Scottish National Investment Bank – Grand Challenges

The RSE has submitted a response to the Scottish Government regarding the proposed ‘grand challenges’ (missions), in which the Scottish National Investment Bank (the Bank) will invest. This response builds on engagement by the RSE with the government on the creation of the Bank for over three years.

The RSE has supported the creation of a mission-oriented development bank since its first consultation in 2017.  However, as the response makes clear, the Bank should begin with one mission rather than the three proposed in the consultation. This will allow the Bank’s Board and staff to gain experience on how best to engage with mission-oriented funding, before gradually adopting the others.
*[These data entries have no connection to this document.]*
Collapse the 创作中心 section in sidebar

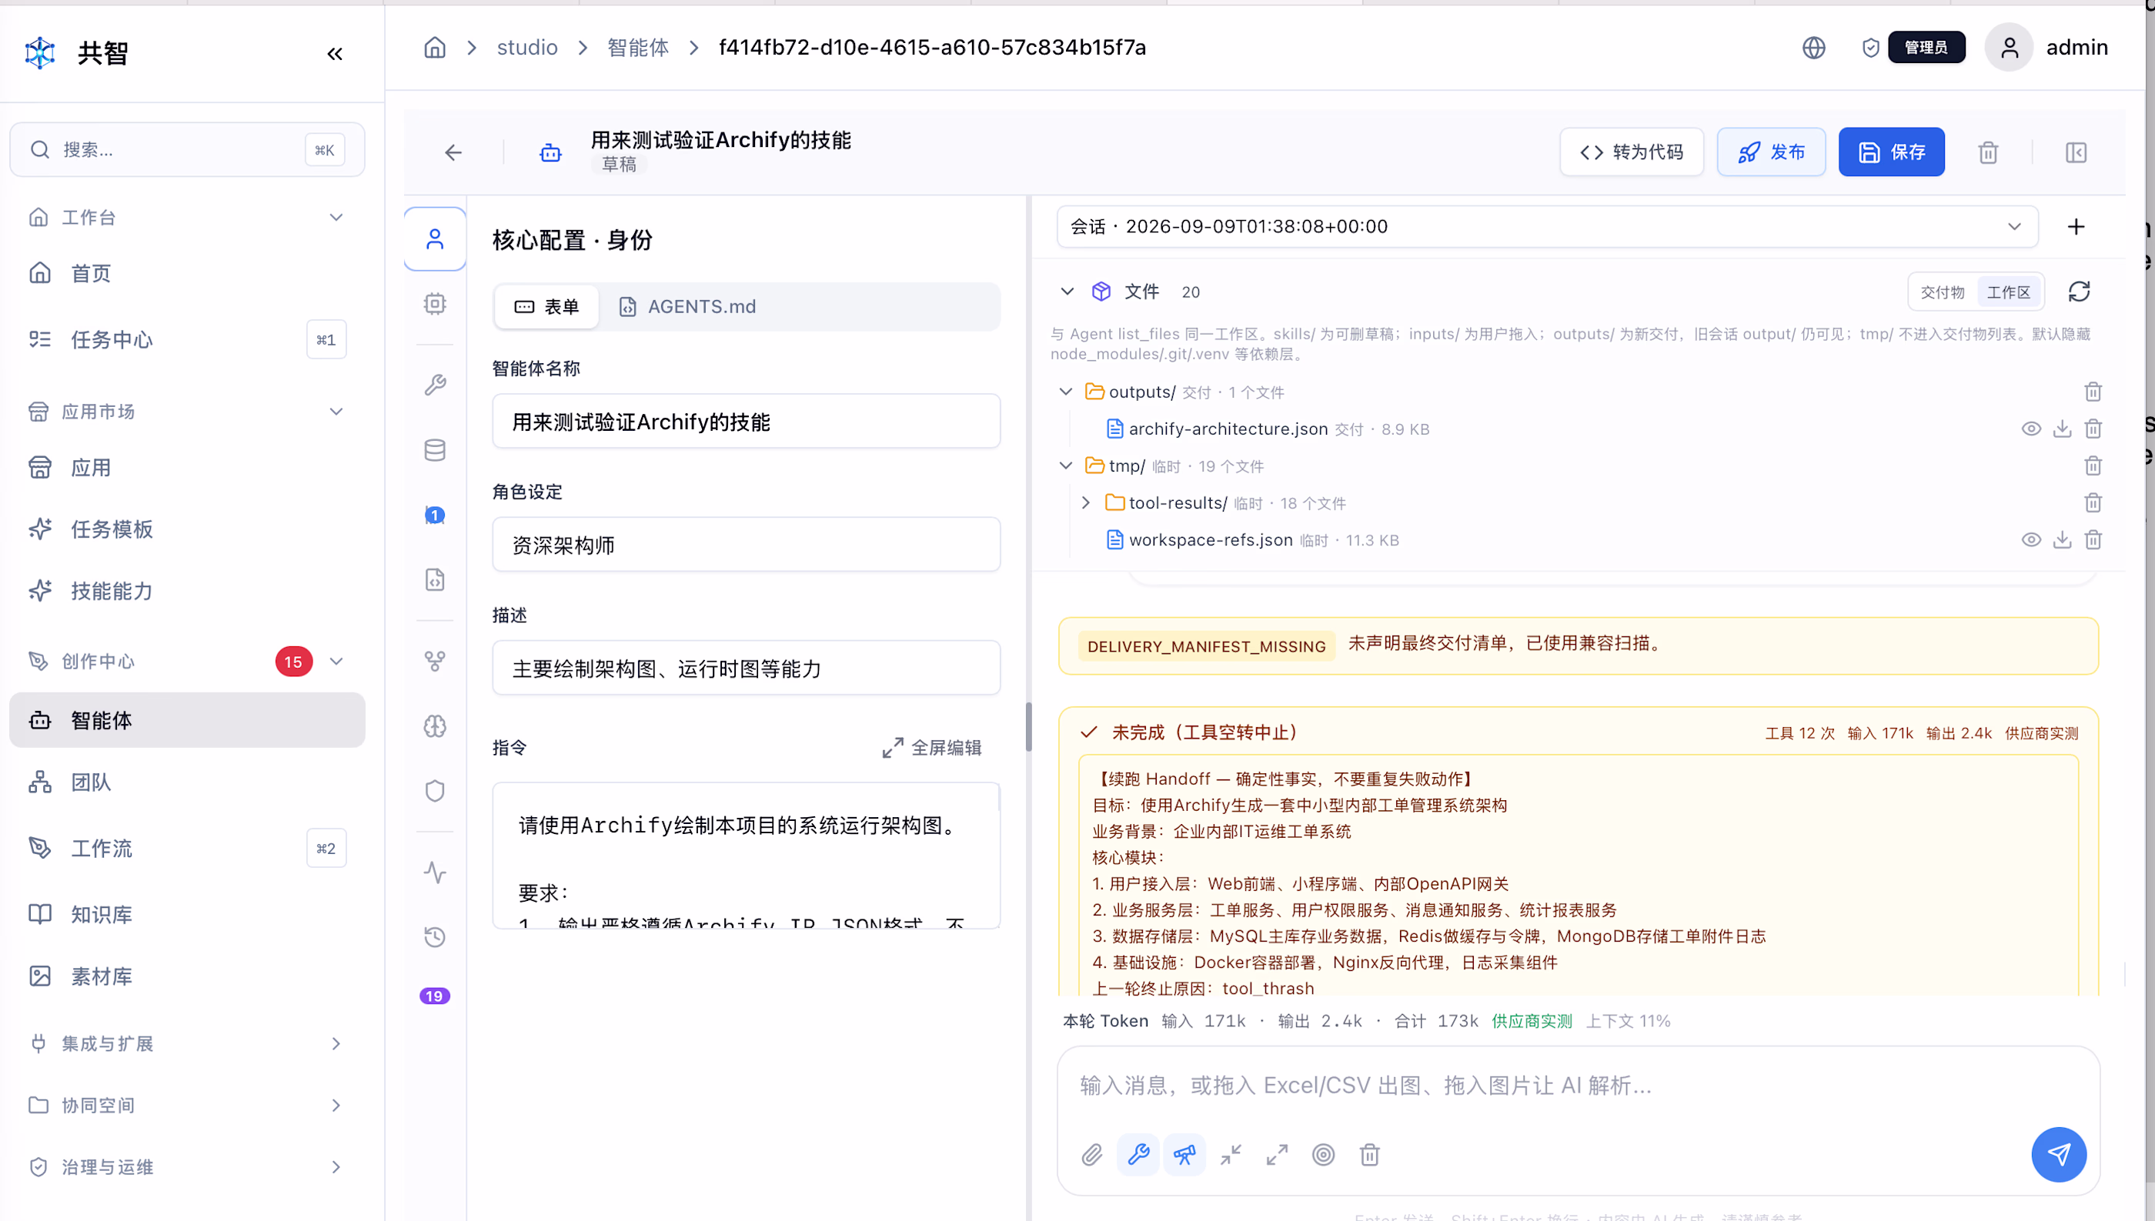tap(336, 662)
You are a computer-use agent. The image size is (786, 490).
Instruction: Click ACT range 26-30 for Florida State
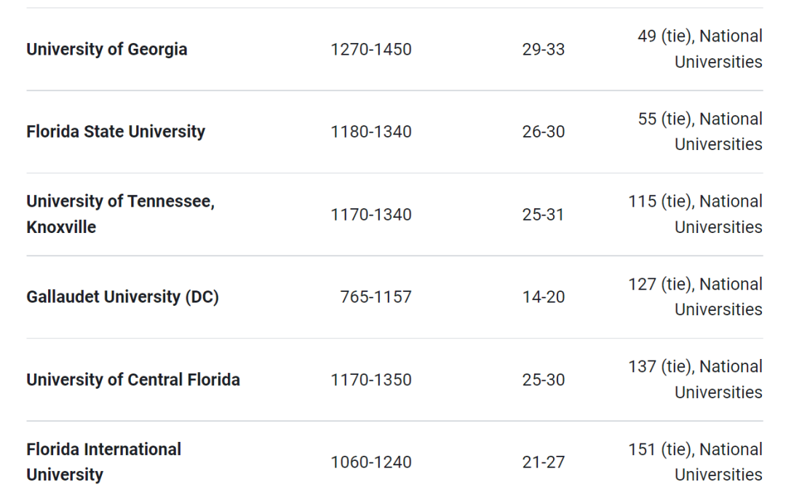[544, 131]
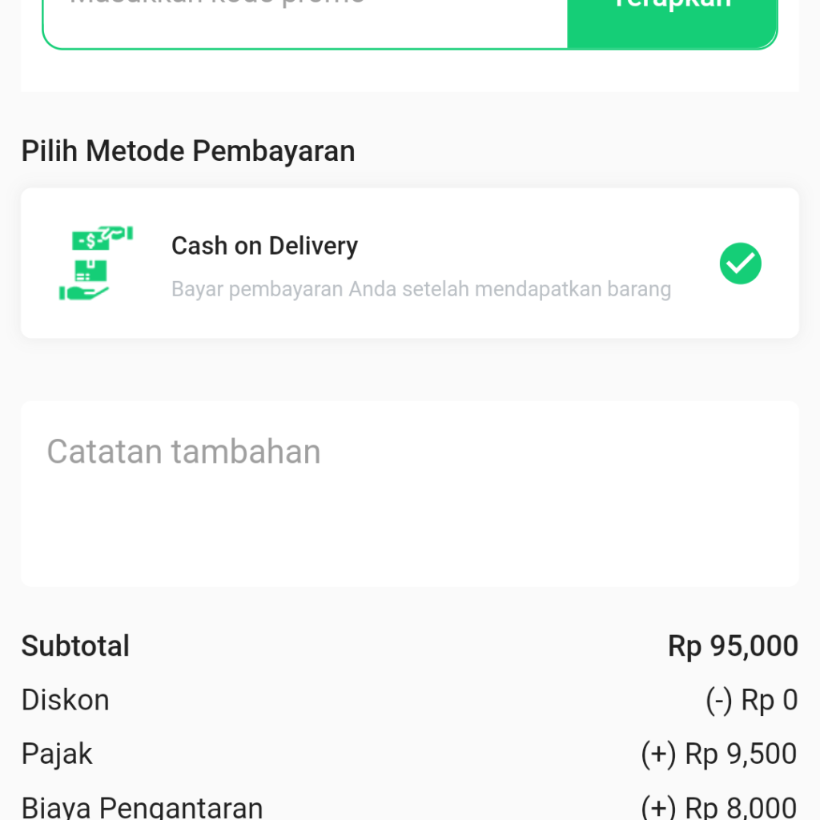
Task: Select the Rp 95,000 subtotal amount
Action: [x=733, y=646]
Of the three missions outlined, the RSE believe that the climate emergency mission should be the first mission adopted.

If the Bank begins operations with the three missions proposed, then the Board and Strategic Team must consider where to focus investment in specific areas within these missions. If investment is not focused, then there is a risk that resources will be spread too thinly to make a significant and lasting impact. Furthermore, the RSE encourages the Scottish Government and Bank to consider how the Bank contributes to other areas of work in which there are clear connections, such as the digitalisation of the economy and implementation of the recommendations presented in Mark Logan’s report of the technological ecosystem in Scotland.

Paper Summary

The Royal Society of Edinburgh (RSE) has engaged extensively with the Scottish Government and the Scottish Parliament throughout the development of the Scottish National Investment Bank (the Bank). Through a range of advice papers, briefings roundtables and evidence sessions, the RSE has consistently voiced its support for the Bank and supported the passing of the enabling Act by the Scottish Parliament in January 2020.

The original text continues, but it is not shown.